Abaküs Yazılım
21. Hukuk Dairesi
Esas No: 2006/9298
Karar No: 2007/7902
Karar Tarihi: 10.05.2007

Yargıtay 21. Hukuk Dairesi 2006/9298 Esas 2007/7902 Karar Sayılı İlamı

Özet: (Bu özet Yapay Zeka tarafından yazılmıştır. Hukuki olarak geçerliliği yoktur.)


Davacı SSK sigortalılığı nedeniyle yaşlılık aylığına hak kazandığının tespitine karar verilmesini istemiştir. Ancak mahkeme davanın reddine karar vermiştir. Davacının çakışan sigortalılık durumu olduğu tespit edilmiştir. Mahkemece, davacının zorunlu sigortalılığı ve çakışan sigortalılığı nedeniyle davasının reddine karar verilmiş, bu karar davacı tarafından temyiz edilmiştir. Yasa gereği, çakışan sigortalılık sorununda önceden başlayan sigortalılığa değer verilirken, zorunlu sigortalılığa değer verilmektedir. Ancak 1479 sayılı Yasa'nın Ek 19. maddesi ve Geçici 26. maddesi gereği, prim borcu bulunan sigortalılar için prim ödeme takvimi verilmesiyla prim yapılandırması yapılabilmektedir. Bu nedenle davacının yaşlılık aylığı talebinin yeniden incelenerek bir karar verilmesi gerekmektedir. Kanun maddeleri olarak 1479 sayılı Yasa'nın değişik Ek 19. maddesi ve Geçici 26. maddesi belirtilmiştir.

▸ **Alıştırma Gereksinimleri**
[a] Yargıtay kararında "Yargıtay 21. Hukuk" ifadesinden "olarak geçerliliği yoktur.)" ifadesine kadar olan bölümü aynen aktarır mısın?
[b] Yargıtay kararını son cümlesinden sonra kaldığı yerden sürdürüp bir sonraki kısmını tamamlar mısın?

(Kelime ve öğe bulmayla ilgili satırlar)
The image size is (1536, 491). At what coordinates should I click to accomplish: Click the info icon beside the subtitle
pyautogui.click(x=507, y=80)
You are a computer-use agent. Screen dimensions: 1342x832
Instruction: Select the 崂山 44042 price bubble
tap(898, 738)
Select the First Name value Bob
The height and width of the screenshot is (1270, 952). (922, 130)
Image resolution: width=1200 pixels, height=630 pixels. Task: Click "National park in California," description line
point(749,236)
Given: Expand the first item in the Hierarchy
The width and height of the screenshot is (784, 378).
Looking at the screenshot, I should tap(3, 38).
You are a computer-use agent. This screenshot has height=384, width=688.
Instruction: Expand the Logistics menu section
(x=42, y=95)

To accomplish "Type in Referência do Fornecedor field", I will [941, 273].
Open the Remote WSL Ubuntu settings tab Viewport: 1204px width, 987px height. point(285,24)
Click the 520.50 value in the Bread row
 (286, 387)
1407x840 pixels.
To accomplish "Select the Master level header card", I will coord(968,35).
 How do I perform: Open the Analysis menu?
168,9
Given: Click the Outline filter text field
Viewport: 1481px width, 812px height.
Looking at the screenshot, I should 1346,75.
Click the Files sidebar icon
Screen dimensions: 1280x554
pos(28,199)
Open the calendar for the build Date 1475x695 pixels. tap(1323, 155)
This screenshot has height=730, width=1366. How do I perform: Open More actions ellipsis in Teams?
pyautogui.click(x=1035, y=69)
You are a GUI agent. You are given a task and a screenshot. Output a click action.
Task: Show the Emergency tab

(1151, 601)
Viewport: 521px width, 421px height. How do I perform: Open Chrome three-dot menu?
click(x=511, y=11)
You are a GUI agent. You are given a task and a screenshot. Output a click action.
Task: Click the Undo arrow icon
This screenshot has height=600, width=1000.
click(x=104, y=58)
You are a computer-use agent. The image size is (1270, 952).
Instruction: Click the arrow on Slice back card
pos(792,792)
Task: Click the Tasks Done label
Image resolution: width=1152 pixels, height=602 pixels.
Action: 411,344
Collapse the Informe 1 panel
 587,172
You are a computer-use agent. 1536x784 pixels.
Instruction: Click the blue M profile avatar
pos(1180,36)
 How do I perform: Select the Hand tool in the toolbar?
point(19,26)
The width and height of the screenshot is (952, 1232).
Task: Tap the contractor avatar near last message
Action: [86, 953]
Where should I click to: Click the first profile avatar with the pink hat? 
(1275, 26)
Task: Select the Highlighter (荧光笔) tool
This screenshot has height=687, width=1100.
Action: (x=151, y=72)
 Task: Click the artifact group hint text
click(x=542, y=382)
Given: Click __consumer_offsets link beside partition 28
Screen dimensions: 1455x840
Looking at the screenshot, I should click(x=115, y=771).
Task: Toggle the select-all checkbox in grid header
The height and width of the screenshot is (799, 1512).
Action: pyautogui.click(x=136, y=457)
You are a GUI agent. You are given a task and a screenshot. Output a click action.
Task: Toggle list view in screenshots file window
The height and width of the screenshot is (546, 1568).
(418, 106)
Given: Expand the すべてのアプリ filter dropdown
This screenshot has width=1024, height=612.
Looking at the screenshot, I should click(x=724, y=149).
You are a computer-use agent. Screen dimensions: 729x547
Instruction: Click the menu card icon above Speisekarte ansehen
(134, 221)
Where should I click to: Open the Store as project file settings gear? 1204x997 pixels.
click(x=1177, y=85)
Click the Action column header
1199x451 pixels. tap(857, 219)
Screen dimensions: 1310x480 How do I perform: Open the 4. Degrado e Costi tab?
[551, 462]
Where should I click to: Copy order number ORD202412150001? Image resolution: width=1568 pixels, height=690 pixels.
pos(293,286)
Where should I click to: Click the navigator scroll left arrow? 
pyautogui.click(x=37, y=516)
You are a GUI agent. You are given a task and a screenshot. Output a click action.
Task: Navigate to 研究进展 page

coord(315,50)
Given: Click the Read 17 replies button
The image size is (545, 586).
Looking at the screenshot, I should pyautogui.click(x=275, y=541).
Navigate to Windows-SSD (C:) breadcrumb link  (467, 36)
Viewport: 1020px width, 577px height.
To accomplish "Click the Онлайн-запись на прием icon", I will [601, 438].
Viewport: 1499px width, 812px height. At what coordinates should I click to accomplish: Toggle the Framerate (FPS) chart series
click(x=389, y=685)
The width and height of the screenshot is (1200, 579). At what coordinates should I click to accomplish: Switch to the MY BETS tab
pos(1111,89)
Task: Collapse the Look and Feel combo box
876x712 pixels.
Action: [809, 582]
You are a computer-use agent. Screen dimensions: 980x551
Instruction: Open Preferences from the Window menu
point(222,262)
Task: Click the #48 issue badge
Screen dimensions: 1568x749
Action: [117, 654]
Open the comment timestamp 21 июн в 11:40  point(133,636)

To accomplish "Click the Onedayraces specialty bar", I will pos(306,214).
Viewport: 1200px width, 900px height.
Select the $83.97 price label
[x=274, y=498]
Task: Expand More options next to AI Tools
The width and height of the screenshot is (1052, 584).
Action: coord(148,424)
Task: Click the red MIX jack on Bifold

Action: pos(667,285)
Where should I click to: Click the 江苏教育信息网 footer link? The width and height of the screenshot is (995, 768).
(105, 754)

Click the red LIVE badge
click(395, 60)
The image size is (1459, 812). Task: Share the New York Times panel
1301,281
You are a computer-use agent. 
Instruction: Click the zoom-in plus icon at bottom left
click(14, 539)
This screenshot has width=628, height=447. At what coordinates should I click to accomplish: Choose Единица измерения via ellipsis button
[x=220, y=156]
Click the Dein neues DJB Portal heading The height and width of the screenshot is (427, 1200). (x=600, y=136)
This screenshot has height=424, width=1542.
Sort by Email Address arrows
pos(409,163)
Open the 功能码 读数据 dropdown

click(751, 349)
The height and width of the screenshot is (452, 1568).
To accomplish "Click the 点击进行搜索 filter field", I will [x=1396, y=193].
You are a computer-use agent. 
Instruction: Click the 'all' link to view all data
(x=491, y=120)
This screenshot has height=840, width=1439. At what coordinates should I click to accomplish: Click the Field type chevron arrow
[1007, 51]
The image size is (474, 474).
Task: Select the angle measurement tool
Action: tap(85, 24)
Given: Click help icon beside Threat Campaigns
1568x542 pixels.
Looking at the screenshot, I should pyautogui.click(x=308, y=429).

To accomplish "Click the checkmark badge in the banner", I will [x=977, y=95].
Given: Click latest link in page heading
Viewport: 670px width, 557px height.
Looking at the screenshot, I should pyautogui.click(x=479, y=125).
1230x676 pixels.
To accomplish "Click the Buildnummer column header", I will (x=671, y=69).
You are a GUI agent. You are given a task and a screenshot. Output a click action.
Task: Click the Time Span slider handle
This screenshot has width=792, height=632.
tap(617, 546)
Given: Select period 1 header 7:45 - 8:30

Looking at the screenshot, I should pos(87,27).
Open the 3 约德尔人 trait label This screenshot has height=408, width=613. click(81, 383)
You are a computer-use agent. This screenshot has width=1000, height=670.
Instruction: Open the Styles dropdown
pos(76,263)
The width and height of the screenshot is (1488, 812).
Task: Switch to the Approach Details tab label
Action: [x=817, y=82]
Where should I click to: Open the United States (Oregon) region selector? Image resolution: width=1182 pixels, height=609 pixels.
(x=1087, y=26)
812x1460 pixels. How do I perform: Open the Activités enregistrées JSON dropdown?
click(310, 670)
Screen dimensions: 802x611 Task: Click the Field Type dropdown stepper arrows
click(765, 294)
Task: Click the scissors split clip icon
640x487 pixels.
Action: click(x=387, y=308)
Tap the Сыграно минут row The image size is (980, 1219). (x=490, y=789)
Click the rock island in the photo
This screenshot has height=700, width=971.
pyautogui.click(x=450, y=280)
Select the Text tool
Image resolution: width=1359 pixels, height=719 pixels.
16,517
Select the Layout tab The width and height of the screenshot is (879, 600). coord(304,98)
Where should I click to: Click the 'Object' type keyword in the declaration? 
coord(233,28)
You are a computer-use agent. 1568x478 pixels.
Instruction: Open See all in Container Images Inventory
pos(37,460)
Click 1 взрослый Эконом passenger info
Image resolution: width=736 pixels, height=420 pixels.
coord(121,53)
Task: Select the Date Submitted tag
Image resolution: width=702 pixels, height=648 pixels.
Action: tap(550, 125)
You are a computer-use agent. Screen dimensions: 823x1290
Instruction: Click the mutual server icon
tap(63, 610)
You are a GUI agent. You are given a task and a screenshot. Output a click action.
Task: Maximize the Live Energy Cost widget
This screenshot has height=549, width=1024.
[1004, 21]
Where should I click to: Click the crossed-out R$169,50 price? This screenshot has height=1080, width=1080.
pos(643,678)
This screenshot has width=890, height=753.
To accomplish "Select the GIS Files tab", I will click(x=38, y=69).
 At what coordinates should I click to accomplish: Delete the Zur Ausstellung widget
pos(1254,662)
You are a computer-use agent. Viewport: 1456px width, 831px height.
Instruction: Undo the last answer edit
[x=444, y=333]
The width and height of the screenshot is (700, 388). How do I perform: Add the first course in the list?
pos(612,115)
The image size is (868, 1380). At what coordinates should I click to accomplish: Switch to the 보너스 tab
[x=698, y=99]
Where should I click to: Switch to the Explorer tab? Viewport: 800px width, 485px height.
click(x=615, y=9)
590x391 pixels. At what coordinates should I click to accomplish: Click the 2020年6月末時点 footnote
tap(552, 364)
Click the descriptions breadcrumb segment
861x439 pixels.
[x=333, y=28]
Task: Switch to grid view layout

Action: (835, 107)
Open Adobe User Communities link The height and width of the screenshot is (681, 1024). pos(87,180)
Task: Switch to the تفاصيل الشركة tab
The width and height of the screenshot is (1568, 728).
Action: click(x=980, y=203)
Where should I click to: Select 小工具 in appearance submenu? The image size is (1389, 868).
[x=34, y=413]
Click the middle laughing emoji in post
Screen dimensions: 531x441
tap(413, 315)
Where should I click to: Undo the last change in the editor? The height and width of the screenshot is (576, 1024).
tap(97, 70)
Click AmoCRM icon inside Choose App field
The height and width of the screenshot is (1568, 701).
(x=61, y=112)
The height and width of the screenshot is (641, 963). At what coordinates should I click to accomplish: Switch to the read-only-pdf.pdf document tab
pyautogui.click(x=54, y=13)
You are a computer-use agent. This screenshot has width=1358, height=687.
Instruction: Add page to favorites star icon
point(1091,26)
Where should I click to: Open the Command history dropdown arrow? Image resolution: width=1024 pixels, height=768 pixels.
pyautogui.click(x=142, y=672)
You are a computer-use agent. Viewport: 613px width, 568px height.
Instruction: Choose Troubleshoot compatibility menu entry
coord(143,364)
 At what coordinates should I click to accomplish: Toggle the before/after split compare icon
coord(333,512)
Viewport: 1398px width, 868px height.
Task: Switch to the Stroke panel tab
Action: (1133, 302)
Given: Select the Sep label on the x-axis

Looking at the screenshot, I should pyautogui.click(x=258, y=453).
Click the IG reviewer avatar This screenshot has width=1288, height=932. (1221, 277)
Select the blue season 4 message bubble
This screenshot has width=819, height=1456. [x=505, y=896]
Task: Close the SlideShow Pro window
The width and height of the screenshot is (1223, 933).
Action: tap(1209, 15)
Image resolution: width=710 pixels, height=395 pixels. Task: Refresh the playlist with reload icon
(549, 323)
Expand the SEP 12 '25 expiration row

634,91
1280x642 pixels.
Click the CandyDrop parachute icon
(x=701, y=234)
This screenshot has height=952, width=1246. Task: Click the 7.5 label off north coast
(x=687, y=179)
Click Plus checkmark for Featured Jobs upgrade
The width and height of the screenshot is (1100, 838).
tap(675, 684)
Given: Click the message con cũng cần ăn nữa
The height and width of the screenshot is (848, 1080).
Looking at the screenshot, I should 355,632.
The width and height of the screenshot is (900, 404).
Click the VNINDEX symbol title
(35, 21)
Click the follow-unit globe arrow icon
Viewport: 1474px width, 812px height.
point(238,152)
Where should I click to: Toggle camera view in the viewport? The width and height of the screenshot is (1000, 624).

▸ **Cevap Seti**
[a]
Yargıtay 21. Hukuk Dairesi 2006/9298 Esas 2007/7902 Karar Sayılı İlamı

Özet: (Bu özet Yapay Zeka tarafından yazılmıştır. Hukuki olarak geçerliliği yoktur.)

[b]
21. Hukuk Dairesi         2006/9298 E.  ,  2007/7902 K.

    "İçtihat Metni"

    MAHKEMESİ : İstanbul 2. İş Mahkemesi
    TARİHİ : 15/03/2006
    NUMARASI : 840-109
     
    Davacı, S.S.K.  sigortalılığı nedeniyle 05.03.2004 tarihinden itibaren yaşlılık aylığına hak kazandığının  tesbitine   karar verilmesini istemiştir.
    Mahkeme ilamında belirtildiği şekilde, isteğin reddine  karar vermiştir.
    Hükmün, davacı  vekilince temyiz edilmesi üzerine temyiz isteğinin süresinde olduğu anlaşıldıktan  ve Tetkik Hakimi tarafından düzenlenen raporla dosyadaki kağıtlar okunduktan sonra işin gereği düşünüldü ve aşağıdaki karar tesbit edildi.
    1-Dosyadaki yazılara, kararın dayandığı delillerle kanuni gerektirici nedenlere  göre davacının aşağıdaki bendin kapsamı dışında kalan temyiz itirazlarının reddine
    2-Dava, davacının 506 sayılı Yasa"ya tabi zorunlu sigortalı çalışmaları ile çakışan ve sonradan başlayan 1479 sayılı Yasa"ya tabi sigortalılığının iptali ile  davacının tahsis talep tarihi olan 5.3.2004 tarihinde yaşlılık aylığına hak kazandığının tespiti  istemine ilişkindir.
    Mahkemece davanın reddine   karar verilmiştir.
    Dosyadaki kayıt ve belgelerden davacının 16.2.1992 tarihinden itibaren  1479 sayılı Yasa"ya tabi sigortalı olarak tescil edildiği ve  prim ödemelerinin bulunmadığı,  ihtilaf konusu dönemde 1.10.1986-15.2.1992,  ve 1.4.1992-180 29.2.2004  tarihleri arsında    506 sayılı Yasa"ya tabi zorunlu sigortalı olduğu  ve SSK’nun 11.10.2004 tarihli yazısıyla  davacının  16.2.1992 tarihinden itibaren Bağ-Kur sigortalılığı devam ettiğinden   dosyasının işlemden kaldırıldığının  belirtildiği görülmüştür.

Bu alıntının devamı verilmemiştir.